Files
comp-syntax-gu-mlt/lab3/README.md
2025-03-21 13:51:53 +01:00

6.8 KiB

Lab 3: Universal Dependencies

This lab is divided into two parts. In part 1, you will create a small parallel UD treebank for English/Swedish and a language of your choice. In part 2, you will train a parsing model and evaluate it on your treebank.

Part 1: UD annotation

The goal of this part of the lab is for you to become able to contribute to a UD annotation project. You will familiarize with the CoNNL-U format and annotate your own parallel UD treebank.

Step 1: familiarize with the CoNLL-U format

Go to universaldependencies.org and download a treebank for a language of your choice. Choose a short (5-10 tokens) and a long (>25 words) sentence and convert it from CoNNL-U to a graphical trees by hand.

Step 2: choose a corpus

Choose one of the two corpora provided in this folder:

  • comp-syntax-corpus-english.txt is a combination of English sentences from different sources, including the Parallel UD treebank (PUD). If you want to cheat - or just check your answers - you can look for them in the official treebank. You can also compare your analyses with those of an automatic parser, such as UDPipe, which you can try directly in your browser. These automatic analyses must of course be taken with a grain of salt
  • comp-syntax-corpus-swedish.txt consists of teacher-corrected sentences from the Swedish Learner Language (SweLL) corpus, which is currently being annotated in UD for the first time. In this case, there is no "gold standard" to check your answers against, but you can still compare your solutions with UDPipe's automatic analyses.

In both corpora, the first few sentences are pre-tokenized and POS-tagged. Each token is in the form

word:<UPOS>.

Step 3: annotate

For each sentence in the corpus, the annotation tasks consists in:

  1. analyzing the sentence in UD
  2. translating it to a language of your choice
  3. analyzing your translation

The only required fields are ID, FORM, UPOS, HEAD and DEPREL.

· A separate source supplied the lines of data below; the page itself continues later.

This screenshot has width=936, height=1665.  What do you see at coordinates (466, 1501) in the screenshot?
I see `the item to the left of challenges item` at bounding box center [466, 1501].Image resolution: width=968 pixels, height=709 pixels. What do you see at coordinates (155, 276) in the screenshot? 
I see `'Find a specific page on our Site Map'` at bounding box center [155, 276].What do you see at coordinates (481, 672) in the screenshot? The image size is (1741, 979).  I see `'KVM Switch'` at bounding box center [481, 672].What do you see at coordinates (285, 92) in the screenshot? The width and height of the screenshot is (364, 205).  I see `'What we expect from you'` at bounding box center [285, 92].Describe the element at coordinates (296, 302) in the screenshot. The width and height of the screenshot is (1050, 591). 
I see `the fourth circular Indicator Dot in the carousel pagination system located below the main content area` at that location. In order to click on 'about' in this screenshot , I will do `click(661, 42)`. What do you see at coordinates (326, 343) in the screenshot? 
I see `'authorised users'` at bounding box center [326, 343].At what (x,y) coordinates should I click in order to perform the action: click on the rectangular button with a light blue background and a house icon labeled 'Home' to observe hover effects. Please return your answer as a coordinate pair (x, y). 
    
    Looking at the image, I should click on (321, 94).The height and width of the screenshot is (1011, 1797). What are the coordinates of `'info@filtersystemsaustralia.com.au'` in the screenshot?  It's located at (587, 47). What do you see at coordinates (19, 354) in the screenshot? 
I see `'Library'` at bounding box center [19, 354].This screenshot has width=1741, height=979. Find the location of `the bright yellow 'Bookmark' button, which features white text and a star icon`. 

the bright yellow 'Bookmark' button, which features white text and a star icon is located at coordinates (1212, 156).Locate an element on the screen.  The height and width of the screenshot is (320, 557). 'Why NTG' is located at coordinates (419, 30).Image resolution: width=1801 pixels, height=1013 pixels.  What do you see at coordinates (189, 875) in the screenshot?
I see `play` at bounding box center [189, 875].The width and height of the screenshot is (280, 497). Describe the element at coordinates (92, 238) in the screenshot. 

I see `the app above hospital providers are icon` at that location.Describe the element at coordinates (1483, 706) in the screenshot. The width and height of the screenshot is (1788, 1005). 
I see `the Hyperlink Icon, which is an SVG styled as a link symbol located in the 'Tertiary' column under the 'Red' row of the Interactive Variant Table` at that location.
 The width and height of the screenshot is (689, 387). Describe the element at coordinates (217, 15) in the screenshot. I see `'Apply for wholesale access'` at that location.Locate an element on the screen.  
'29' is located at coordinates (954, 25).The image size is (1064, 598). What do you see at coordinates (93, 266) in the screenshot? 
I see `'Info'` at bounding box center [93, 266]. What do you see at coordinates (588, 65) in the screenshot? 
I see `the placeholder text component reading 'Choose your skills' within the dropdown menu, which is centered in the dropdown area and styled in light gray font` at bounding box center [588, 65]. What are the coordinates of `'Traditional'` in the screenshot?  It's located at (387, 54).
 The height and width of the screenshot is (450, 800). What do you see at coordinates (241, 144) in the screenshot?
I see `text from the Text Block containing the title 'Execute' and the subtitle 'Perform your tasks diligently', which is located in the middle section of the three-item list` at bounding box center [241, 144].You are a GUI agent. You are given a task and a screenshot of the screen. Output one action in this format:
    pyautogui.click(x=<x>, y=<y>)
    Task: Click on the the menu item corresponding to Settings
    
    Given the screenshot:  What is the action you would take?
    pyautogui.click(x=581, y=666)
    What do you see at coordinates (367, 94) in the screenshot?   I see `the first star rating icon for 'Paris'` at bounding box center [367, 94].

In the end, you will submit two parallel CoNLL-U files, one containing the analyses of the source sentences and one for the analyses of the translations.

To produce the CoNLL-U files, you may work in your text editor (if you use Visual Studio Code, you can use the vscode-conllu to get syntax highlighting) or use a dedicated annotation tool such as Arborator.

If you work in your text editor, it might be easier to first write a simplified CoNLL-U, with just the fields ID, FORM, UPOS, HEAD and DEPREL, separated by tabs, and then expand it to full CoNLL-U with this script (or similar).

Example:

7 world NOUN 4 nmod

expands to

7 world _ NOUN _ _ 4 nmod _ _

We recommend that you annotate at least the first few sentences from scratch. When you start feeling confident, you may pre-parse the remaining ones with UDPipe and manually correct the automatic annotation.

Step 4: make sure your files match the CoNLL-U specification

Once you have full CoNLL, you can use deptreepy, STUnD or the official online CoNNL-U viewer to visualize it.

With deptreepy, you will need to issue the command

cat my-file.conllu | python deptreepy.py visualize_conllu > my-file.html

which creates an HTML file you can open in you web browser.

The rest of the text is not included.